Sometimes we catch a mistake: A consultant enters his charge under the wrong code and the insurance company refuses to pay it. I complain; the doctor's secretary erases the charge and re-records it under a different code; months later it shows up correctlly in the computer prints.

Sometimes we catch what seems to be a mistake. In January I get a bill for $125 for hospital care the previous September. I was in the hospital at that time, but I do not even remember meeting the doctor and cannot recall his name. Puzzled, I write the doctor that there must be some mistake. We correspond in vain, he says that he was "attending" on the neurology floor the month of my stay and his fee is in fact low. He knows I have only to give in and sign my insurance form and he will be paid.

The medical marketplace is unreal. My hospital bed costs -- $242 a day in Washington, $400 in New York -- are paper figures. There are buyers (us patients) and sellers (our hospitals, clinics, doctors and their aides), but we seldom face each other at the cash register. Dr. Thomas Fahey, my Sloan-kettering doctor, prescribes a new drug for me, tamoxifen, an anti-hormone developed in England. It costs about $100 a month at the time; my insurance will pick up 80 percent of the bill.

What do people who are uninsured (22 million) or underinsured (another 20 million) do? How about the nearly two-thirds of the poor not covered by Medicaid? I ask Dr. Fahey, a fine physician who worries about these questions too. He says he has a patient he wanted to put on tamoxifen. No way could she afford it; she lacked the insurance. Nevertheless, he sent her down to the pharmacy with a prescription, telling her he'd find a way to pay the bill (the same is true at George Washington or D.C. General -- if there's no insurance, someone, usually the taxpayer, will foot the bill for what's needed, whether it be a CAT or expensive medication.) He feels we need a national health insurance plan covering "not nose jobs," but honest costs of catastrophic illness.

Back to the "Environmental Assessment." Regulation of the health care industry will increase and intensify, I read. Regulation will "become more politicized both in terms of greater conflict between regulators and the regulated and in terms of greater visibility of health care as a political and electoral issue . . ."

My bones ache and pains wax and wane. As they wax, so do the news stories about the nontoxic drug interferon. A way has been found to synthesize this rare antiviral substance manufactured in the body; reports of its great potential as a cancer treatment abound. I read a congressional committee has returned the HEW secretary's budget to her, telling her to spend more on interferon.

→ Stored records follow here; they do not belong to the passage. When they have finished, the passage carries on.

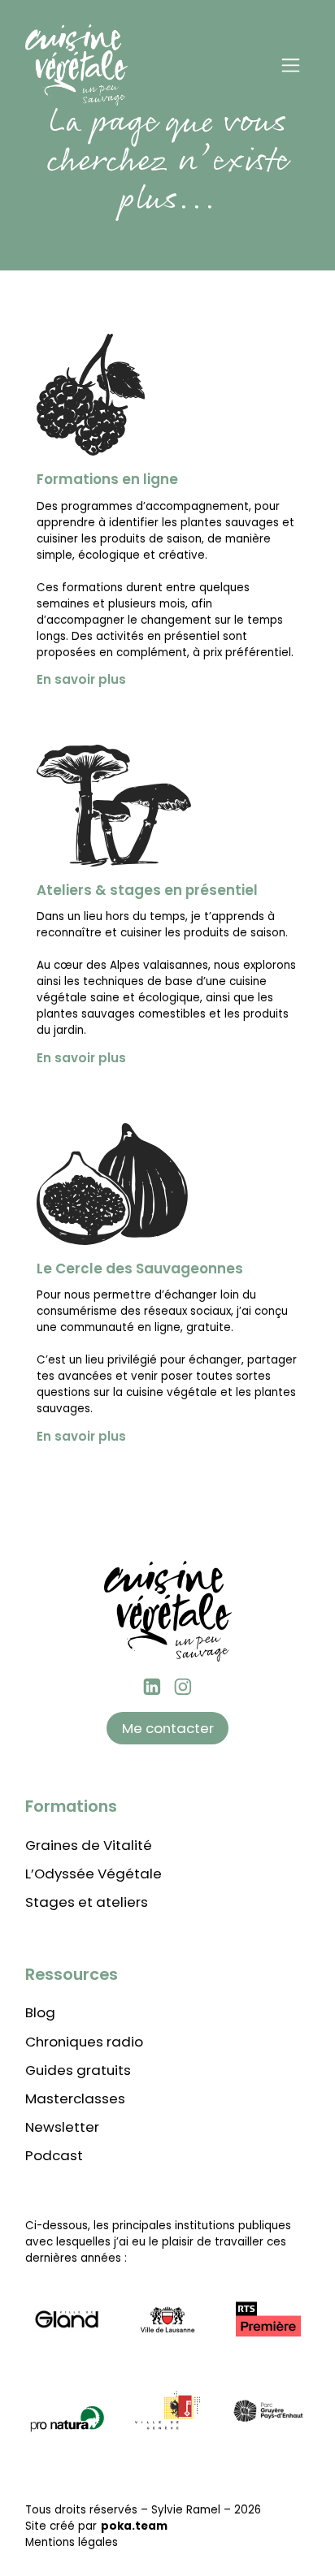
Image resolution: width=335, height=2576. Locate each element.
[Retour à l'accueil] (76, 65)
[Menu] (290, 64)
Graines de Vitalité (88, 1845)
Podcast (54, 2155)
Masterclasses (75, 2098)
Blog (40, 2012)
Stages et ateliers (86, 1902)
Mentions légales (71, 2542)
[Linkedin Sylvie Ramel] (152, 1686)
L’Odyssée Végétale (93, 1873)
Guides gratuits (78, 2070)
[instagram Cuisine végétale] (183, 1686)
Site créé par (96, 2526)
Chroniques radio (84, 2041)
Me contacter (168, 1728)
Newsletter (62, 2127)
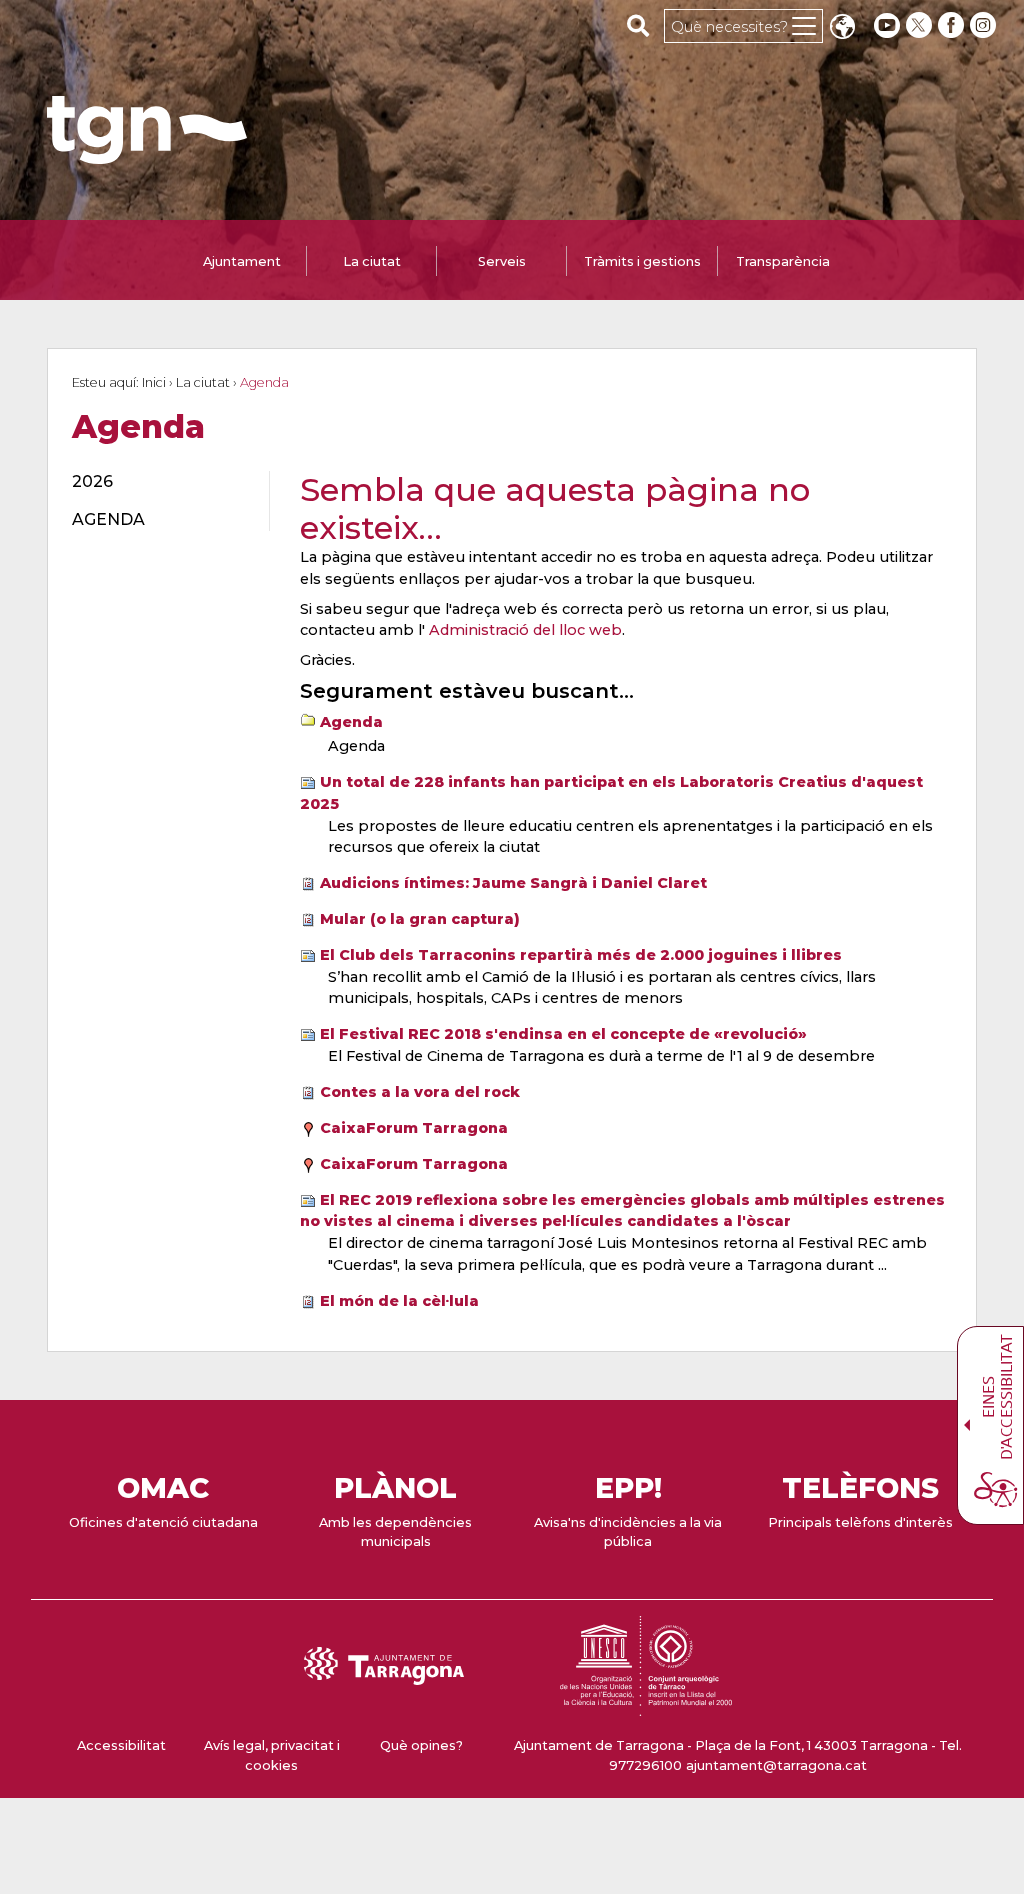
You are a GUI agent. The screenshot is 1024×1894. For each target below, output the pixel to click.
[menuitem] (159, 482)
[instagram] (985, 25)
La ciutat (203, 382)
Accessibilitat (121, 1745)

I spend the day on the telephone, trying to find out what's what. Might interferon help me? If so, can I get some? The doctors are so unanimous in answering the first question that I don't bother with the second. They doubt interferon is for me. In fact, they have been disappointed in it. Thus far what success it has shown has been largely with lymph, not breast, cancers. One doctor says the only cancer center that has reported encouraging results is M. D. Anderson, in Houston, and he feels they are inclined to be positive about everything. A breast patient of his had gotten hold of some interferon and grown worse after interferon treatment. this might have been coincidence, but he doubts it.

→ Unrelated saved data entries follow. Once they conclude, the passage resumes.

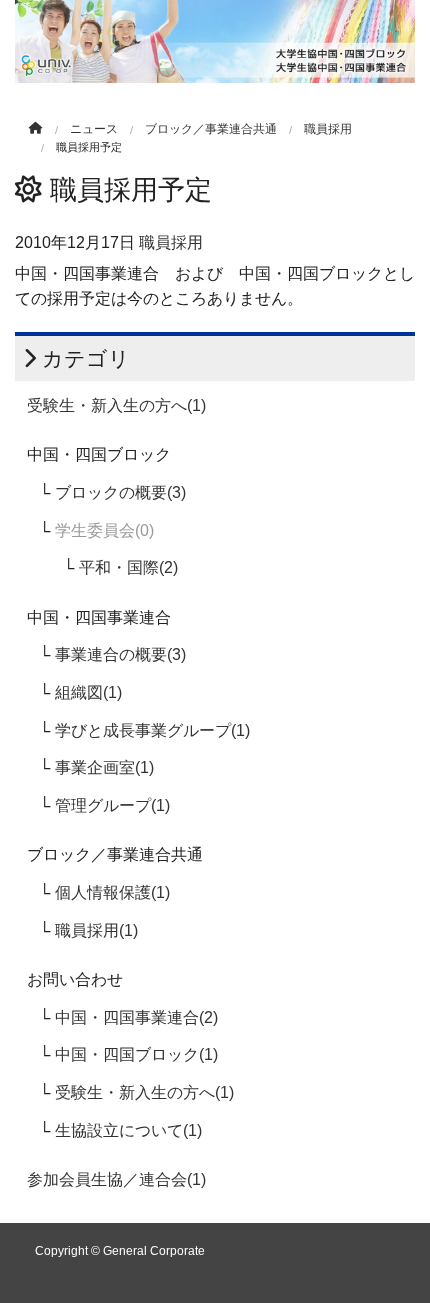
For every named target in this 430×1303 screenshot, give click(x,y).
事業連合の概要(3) (120, 654)
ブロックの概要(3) (120, 492)
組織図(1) (88, 692)
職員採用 (328, 129)
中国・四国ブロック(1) (136, 1054)
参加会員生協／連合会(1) (116, 1179)
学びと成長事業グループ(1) (152, 730)
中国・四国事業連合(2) (136, 1017)
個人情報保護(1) (112, 892)
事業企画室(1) (104, 767)
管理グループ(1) (112, 805)
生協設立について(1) (128, 1130)
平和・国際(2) (128, 567)
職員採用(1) (96, 930)
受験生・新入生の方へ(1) (116, 405)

Washington doctors have experience with the "politicization" of health issues. One tells me that Rep. Claude Pepper has experienced in his family the unpleasant toxic effects of chemotherapy; with passionate philanthropist Mary Lasker urging him on, he has been advocating more federal funding for interferon. Like the Congress, I am frustrated at not being able to legislate faster cancer treatment research results out of the scientists. But I agree with the poet-physician Lewis Thomas, Sloan-Kettering's chief, that laboratory researchers someday soon will, in their building-block way, uncover the mechanism at the root of cancer. I feel sad that it will probably not be in time for me.